Ma a Rimini qualcosa è cambiato, anche tra i bagnini. Il Comune ha aperto a una manifestazione di interesse che si chiuderà tra una decina di giorni, con cui chiede se ci sono operatori e imprenditori intenzionati a presentare progetti per macro aggregazioni. Il che significa maxi stabilimenti con un fronte spiaggia che supera i 250 metri è può arrivare anche al doppio.
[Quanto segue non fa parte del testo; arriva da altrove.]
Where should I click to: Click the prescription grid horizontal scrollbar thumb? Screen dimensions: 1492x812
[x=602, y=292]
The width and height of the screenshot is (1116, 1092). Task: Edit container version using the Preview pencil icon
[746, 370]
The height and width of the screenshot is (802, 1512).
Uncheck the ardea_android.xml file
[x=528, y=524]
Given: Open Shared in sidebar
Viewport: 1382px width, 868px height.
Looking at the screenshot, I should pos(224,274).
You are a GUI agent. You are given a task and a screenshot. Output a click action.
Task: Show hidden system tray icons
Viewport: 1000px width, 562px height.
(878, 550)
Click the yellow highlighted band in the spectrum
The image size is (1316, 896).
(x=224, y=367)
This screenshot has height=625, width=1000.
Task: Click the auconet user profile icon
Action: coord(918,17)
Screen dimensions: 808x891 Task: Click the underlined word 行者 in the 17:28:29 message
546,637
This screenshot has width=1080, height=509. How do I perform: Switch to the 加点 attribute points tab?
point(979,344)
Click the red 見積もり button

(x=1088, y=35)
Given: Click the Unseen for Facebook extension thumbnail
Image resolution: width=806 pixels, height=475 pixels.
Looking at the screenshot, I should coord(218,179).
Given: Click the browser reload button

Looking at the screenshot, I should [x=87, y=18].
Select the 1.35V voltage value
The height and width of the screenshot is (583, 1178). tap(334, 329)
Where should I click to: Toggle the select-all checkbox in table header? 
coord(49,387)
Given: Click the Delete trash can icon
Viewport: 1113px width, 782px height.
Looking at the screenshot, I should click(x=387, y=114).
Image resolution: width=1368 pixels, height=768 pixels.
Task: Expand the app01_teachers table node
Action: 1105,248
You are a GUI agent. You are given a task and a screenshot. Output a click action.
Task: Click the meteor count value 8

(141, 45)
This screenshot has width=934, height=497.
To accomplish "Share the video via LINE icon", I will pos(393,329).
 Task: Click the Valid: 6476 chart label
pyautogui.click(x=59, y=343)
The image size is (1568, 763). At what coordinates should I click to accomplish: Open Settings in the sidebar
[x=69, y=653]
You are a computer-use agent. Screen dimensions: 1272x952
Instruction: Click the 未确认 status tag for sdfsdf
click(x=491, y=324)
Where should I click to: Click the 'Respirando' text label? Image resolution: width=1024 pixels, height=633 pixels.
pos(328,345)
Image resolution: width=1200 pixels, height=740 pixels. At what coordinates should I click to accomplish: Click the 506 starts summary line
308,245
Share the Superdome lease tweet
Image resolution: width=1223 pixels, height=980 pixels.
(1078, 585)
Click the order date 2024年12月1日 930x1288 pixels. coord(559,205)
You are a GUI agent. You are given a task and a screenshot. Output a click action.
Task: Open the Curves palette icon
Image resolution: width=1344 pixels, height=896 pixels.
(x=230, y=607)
Com’era la spiaggia di Rimini: nel 2027 si terranno le gare di assegnazione delle concessioni demaniali per sugli arenili anche in Romagna

Perché si è diviso il fronte del bagnini

Grande contro piccolo, macro-aggregazioni tra operatori contro le micro. Ed è qui che il fronte dei bagnini si è diviso. Oggi macro non fa rima semplicemente con grandi fondi di investimento e imprenditori dal portafoglio gonfio. Tant’è che tra i sostenitori di questo modello c’è Mauro Vanni, presidente di Confartigianato imprese balneari. Come sottolinea, presenterà un progetto per una macro-aggregazione assieme ai suoi soci. Il perché è semplice: “Solo con le macro aggregazioni possiamo riqualificare la spiaggia e avere stabilimenti con servizi di qualità e diversi uno dall’altro”.